What is required:
Please present the material as a numbered list, starting at the line that contains "Task: Select the PP row label cell" and ending at the line that contains "This screenshot has", with both of those lines included and blank lines left out.

Data lines:
::::::::::

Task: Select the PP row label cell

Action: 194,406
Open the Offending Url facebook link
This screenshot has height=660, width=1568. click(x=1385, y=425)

::::::::::

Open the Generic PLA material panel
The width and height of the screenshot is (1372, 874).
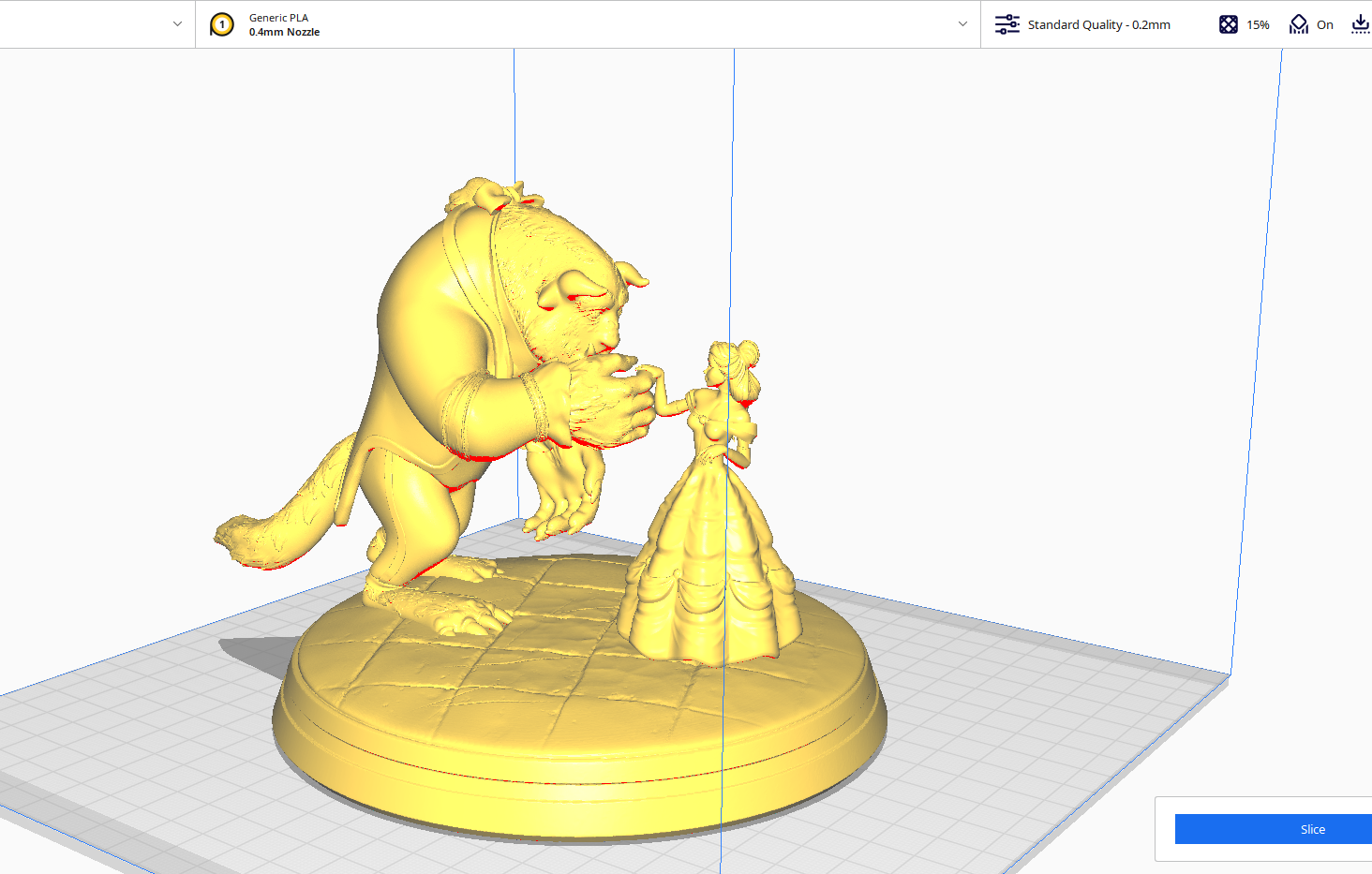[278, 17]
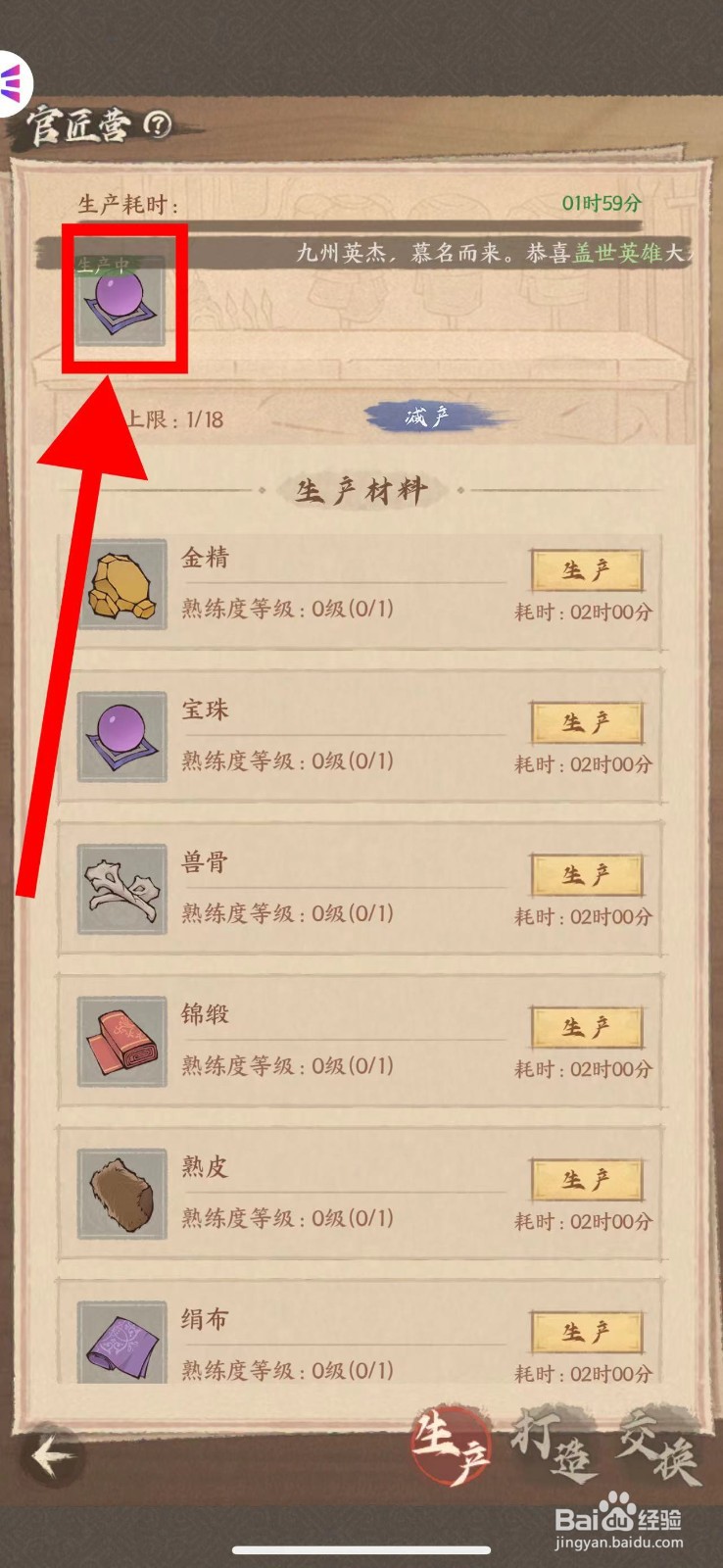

::::::::::

The answer:
1. Task: Select the PP row label cell
2. Action: 194,406
3. Open the Offending Url facebook link
4. This screenshot has height=660, width=1568. click(x=1385, y=425)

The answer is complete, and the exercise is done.